Sen. James Brochin, responded, dryly: “Eating is not a cerebral event. You just do it.”

What’s the harm in a larger debate?

Electronic distracted driving laws send a clear message about clear and present dangers brought on by a technological sea change. Diluting society’s directive that text messaging and operating mobile phones are potentially deadly behaviors can only add to the sickening body count. Young, inexperienced drivers don’t deal well with ambiguity and gray areas.

Newspapers nationwide are not printing obituaries for victims of drivers lost in enjoyment of their Slurpees. Safety experts do not come to high schools to demonstrate to students that they are impaired when changing radio stations. Putting on make-up has never been researched as a dangerous addictive habit.

Well-meaning legislators should focus on electronic distracted driving and leave the everyday inattentive behaviors to police and safety educators.

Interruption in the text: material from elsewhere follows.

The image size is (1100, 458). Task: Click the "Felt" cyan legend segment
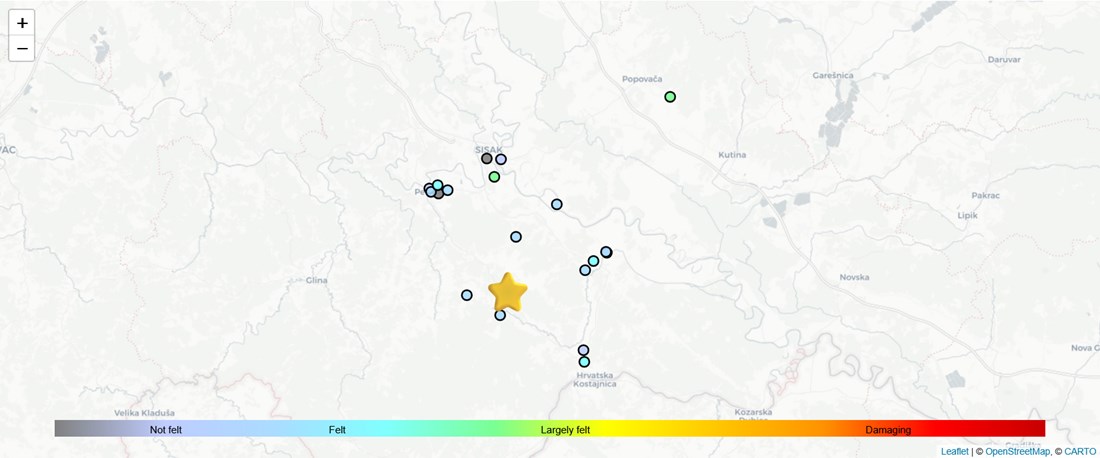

The current national debate needs to be about texting & talking while behind the wheel. Period.

As with driving, focus is everything.

Comments

  1. Years ago, I was driving home late night on 495. It was sleet and snowy outside. I had a KIT-KAT bar, and went to unwrap it. My Car went into a spin 3 times. My chocolate bar went to the back seat. I was shaken, but nobody else or myself were injured. … Years later what have I learned? I no-longer eat KIT-KAT bars when behind the wheel. (actually haven’t eaten one since) … Oh I don’t eat anything when I drive, and avoid fumbling with the controls on my my vehicle when in motion. … Cell Phone? Don’t know what that is when I drive.

  2. If this is not our government overreach I don’t know what is! why don’t they make a law in every state aginst all the drivethrogh restaurants that will end 1 problem right there O ya I know why not its all about the $$$$$$$$$$$$$ oops, maybe people don;t want to live longer there is not much to live for anymore this Country has gone to Hell and our Gov. has to much to say about what we can do and can’t do
    They all blew all our $$$$$$$ on things we did not need and they should be ashame of them self ‘s we need to fire them all and get all new people in there.